What Better Time than the AGM! |
UPDATED TO INCLUDE INFORMATION FROM KHCB'S OGM/AGM ANNOUNCEMENT.
See related posts here and here.
GFH has published its audited FY 2019 financials as well as a very illuminating presentation (hereinafter “Presentation) on FY 2019 results. This latter document is well worth a read as it gives a quick overview of GFH’s performance.
This post discusses
those results. Or at least the ones that caught my eye.
As an added
bonus, I’ve included a section with questions that interested
shareholders might wish to pose at GFH’s Annual General Meeting
(AGM) or if you prefer Ordinary General Meeting (OGM) later this year.
That
I believe will be the most useful part of this post.
REVIEW
GFH FISCAL YEAR 2019 FINANCIALS
Net Income – Significantly Down
but “Better Quality”
The
“headline” news is that reported consolidated net income for the Group was USD 67.2 million down from USD 115 million
the year before – a decline of roughly 42%.
As per GFH’s press
release the decline was largely due to increased provisions at KHCB.
(See
Potential Questions section).
Net
income attributable to GFH shareholders was a higher but still
disappointing USD 80.1 million versus USD 114.1 million for FY 2018 a
decline of only
30%.
I hope the two terms “consolidated net income” and “net
income attributable to shareholders” caught your eye as well as the
major difference between the two numbers.
How can that be?
The
“magic” of consolidated financial statements.
Key takeaway.
Consolidated financials are an accounting “construct” not the
financials of a legal entity.
That’s a very important bit of
knowledge for all who use financial reports.
Previous
post here outlining some of the “realities” of consolidated
financials.
In the presentation, apparently given by Mr.

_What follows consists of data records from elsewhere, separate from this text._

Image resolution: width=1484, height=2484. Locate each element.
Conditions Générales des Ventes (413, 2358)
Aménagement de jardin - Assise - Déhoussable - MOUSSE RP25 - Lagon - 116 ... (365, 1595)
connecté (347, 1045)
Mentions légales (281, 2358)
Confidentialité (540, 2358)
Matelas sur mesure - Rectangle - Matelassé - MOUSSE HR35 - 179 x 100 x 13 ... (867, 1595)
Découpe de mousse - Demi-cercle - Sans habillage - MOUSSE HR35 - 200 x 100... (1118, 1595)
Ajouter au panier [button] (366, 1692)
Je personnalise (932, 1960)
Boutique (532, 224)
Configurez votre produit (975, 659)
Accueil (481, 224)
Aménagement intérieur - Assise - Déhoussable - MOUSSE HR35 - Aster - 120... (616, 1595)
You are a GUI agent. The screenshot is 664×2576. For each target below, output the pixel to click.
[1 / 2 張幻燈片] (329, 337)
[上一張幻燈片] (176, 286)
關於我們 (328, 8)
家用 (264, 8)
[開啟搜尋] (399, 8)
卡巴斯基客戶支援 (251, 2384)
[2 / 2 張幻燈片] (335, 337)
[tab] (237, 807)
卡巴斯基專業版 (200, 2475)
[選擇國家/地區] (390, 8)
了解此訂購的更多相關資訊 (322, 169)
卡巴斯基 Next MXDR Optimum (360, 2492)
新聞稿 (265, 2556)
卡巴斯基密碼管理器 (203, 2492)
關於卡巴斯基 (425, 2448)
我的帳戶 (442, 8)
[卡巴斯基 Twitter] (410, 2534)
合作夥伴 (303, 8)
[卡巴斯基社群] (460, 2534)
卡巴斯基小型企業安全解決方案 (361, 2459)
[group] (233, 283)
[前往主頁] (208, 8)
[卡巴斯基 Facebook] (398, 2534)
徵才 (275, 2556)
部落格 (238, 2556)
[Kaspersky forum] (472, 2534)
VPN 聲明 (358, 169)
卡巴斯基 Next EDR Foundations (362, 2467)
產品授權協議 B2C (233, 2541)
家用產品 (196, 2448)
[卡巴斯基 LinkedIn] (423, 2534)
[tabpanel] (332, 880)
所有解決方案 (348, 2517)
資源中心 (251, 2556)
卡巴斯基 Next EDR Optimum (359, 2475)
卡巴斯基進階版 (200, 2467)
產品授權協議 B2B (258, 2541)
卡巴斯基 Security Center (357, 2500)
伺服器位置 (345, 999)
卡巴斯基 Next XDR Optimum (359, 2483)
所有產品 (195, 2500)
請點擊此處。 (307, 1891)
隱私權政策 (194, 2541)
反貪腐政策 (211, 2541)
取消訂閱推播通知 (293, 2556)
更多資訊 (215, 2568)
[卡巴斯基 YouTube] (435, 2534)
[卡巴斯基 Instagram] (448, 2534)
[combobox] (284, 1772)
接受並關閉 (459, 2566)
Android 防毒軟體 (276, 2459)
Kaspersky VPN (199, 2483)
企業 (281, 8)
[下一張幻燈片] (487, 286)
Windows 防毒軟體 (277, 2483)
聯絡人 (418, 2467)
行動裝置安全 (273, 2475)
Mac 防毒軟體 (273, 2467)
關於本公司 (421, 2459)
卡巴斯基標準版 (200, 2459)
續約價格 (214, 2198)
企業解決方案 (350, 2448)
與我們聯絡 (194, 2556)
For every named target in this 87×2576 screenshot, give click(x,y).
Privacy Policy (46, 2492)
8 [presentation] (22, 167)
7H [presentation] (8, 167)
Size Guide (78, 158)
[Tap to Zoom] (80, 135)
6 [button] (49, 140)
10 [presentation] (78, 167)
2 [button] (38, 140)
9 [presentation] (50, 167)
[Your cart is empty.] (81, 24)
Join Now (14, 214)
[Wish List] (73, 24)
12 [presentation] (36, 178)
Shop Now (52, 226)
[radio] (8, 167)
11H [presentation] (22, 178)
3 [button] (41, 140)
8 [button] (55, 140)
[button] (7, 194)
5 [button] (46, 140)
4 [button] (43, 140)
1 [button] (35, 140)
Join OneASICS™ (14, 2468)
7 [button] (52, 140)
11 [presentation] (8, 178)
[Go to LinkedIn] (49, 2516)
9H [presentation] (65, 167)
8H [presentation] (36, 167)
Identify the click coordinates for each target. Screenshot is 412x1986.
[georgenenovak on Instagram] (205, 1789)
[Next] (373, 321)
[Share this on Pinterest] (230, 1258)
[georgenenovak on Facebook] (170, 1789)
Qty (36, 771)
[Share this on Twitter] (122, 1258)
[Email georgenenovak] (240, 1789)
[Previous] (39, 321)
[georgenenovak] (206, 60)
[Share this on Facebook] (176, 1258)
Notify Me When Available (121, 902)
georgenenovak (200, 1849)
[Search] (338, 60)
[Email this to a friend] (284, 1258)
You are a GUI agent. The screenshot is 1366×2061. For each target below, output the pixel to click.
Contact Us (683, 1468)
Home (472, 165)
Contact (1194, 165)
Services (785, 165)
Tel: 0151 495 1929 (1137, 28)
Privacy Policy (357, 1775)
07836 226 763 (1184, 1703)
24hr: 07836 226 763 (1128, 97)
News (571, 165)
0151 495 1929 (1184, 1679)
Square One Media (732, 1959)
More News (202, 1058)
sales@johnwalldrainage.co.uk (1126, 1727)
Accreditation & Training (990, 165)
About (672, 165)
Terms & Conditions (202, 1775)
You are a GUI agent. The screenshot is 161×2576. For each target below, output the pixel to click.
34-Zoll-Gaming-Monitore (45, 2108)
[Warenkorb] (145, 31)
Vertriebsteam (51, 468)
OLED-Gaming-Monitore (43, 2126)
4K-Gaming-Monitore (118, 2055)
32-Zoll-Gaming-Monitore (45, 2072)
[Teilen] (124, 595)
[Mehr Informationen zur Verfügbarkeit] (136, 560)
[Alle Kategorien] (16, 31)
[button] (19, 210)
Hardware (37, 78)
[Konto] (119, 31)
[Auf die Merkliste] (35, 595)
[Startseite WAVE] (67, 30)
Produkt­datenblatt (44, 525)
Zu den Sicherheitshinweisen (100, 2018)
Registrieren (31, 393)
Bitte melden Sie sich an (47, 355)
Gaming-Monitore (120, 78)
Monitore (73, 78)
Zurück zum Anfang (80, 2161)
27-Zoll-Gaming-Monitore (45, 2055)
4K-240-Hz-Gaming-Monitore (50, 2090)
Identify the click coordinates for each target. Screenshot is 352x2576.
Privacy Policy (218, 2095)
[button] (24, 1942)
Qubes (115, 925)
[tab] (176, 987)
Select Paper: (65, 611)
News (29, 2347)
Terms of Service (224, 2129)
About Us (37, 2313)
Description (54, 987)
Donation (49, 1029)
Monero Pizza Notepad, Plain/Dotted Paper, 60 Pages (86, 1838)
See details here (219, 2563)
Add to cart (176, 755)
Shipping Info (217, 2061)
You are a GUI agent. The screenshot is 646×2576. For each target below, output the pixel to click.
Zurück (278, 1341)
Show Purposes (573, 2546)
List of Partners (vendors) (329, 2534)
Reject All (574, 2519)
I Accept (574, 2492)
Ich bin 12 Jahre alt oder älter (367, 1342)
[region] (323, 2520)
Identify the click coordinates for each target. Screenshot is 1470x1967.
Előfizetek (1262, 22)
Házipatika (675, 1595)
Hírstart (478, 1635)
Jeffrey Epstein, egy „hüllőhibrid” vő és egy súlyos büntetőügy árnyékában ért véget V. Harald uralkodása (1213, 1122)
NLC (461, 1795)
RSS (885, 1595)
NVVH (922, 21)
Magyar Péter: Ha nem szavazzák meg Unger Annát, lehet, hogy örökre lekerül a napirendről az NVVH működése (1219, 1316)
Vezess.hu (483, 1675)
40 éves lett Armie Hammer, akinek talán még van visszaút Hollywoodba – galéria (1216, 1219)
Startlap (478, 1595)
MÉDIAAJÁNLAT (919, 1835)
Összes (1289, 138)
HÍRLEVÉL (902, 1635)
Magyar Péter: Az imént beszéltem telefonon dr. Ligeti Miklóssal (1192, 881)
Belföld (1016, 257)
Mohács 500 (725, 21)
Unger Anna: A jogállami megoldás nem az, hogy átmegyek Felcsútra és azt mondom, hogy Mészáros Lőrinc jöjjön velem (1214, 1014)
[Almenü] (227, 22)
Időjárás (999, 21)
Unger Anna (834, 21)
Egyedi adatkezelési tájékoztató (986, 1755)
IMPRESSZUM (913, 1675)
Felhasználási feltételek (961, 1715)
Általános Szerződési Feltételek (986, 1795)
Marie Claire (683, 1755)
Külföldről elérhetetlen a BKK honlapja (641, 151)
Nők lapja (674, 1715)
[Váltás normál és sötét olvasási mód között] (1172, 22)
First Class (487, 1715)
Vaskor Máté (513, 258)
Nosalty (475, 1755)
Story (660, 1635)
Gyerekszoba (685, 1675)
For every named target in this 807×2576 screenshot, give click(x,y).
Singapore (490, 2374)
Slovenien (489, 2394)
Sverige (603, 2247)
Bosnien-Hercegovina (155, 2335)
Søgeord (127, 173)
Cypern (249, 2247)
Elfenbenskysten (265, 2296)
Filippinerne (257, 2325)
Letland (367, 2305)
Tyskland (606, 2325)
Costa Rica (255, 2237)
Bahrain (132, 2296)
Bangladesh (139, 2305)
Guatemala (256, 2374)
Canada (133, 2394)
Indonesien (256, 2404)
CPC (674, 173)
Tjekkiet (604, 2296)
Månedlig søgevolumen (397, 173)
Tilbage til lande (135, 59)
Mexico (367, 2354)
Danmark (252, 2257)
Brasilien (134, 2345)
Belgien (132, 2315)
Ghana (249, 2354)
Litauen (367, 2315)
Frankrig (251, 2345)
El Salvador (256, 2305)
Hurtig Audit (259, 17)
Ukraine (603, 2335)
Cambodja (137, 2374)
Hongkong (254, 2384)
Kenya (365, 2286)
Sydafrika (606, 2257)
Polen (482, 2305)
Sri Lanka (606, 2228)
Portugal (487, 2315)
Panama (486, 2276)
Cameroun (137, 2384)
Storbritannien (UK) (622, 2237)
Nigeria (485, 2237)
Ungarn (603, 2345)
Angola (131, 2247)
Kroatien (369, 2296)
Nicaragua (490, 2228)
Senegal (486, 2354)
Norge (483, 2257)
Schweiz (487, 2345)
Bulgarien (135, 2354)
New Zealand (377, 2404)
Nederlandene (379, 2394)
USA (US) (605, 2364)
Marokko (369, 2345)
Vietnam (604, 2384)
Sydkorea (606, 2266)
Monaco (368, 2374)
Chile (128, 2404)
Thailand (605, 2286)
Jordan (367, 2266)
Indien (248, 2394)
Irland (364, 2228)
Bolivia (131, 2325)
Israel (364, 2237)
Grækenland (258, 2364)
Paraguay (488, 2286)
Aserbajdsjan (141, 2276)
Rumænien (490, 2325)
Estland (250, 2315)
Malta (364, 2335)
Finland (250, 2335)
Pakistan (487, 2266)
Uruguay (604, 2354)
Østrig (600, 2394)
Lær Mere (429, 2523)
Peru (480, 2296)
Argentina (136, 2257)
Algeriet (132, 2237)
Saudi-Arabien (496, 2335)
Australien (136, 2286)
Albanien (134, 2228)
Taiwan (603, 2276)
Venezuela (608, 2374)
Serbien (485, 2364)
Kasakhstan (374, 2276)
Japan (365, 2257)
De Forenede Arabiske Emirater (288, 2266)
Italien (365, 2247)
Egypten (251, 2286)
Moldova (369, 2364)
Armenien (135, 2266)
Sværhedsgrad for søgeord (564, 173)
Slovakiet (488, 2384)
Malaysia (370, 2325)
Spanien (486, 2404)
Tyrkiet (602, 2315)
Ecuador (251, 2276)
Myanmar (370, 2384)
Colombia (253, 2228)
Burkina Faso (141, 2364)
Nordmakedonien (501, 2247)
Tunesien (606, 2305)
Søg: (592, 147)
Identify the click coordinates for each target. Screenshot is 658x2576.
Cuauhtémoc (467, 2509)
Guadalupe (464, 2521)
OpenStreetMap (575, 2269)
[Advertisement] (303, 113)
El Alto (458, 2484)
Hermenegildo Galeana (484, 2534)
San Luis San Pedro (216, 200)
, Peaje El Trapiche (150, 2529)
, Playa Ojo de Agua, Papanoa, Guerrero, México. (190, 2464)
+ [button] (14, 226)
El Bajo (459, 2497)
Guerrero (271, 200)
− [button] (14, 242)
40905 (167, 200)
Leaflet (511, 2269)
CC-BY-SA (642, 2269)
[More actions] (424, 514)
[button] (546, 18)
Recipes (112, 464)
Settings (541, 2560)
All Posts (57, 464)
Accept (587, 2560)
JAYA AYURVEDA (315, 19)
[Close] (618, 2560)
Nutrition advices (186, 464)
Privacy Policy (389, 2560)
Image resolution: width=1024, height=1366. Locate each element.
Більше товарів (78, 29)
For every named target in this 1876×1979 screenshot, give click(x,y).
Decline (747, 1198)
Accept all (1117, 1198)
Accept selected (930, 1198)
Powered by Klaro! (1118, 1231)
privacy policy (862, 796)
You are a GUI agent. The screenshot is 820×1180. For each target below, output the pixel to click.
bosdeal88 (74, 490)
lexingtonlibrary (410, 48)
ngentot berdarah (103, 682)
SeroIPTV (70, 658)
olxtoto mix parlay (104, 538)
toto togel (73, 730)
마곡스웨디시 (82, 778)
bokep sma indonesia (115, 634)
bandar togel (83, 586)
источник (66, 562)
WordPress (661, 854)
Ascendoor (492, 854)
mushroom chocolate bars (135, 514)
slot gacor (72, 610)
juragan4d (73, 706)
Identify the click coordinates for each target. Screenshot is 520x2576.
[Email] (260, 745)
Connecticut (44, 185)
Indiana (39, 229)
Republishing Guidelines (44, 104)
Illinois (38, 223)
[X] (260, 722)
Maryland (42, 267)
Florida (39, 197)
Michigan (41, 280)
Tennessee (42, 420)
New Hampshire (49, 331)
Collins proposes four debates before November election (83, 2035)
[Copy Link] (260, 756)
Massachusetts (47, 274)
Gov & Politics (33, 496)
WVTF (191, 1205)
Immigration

Surya Hariharan (Head of Financial Control) he noted that the
highlight of the operating income was an
improvement in quality.
How
does a decline in the amount increase quality you ask?
Page 6 of the
Presentation gives the answer.
Compared to 2018, the quality of income for 2019 has improved substantially with 71% of the profit being cash profit compared to 2018 which did not have significant cash income.
When a firm’s income is
largely non cash, you might expect that the board and management
would be “mighty careful” (that’s a technical financial term)
with shareholders’ cash.
Wouldn’t you? (See
Potential Questions).
GFH
Investment Banking Revenue
GFH’s
Investment Banking Segment (IBS) contributed USD 95.9 million
in revenues or some 29% of total revenues.
A look at at Note 26
Related Party Transactions page 52 discloses that 99.9% of IBS
revenues came from placements with Assets Under Management. That is,
assets that GFH manages for clients.
One can imagine
the
difficulties associated with closing the “sale”, can’t
one?
“Loss”
on Acquisition of Additional Interests in Tunis Bay and RSREDPP
In
line with GFH’s continuing “commitment” to “transparency”,
if you look at Note 21, you’ll see a somewhat “obscure”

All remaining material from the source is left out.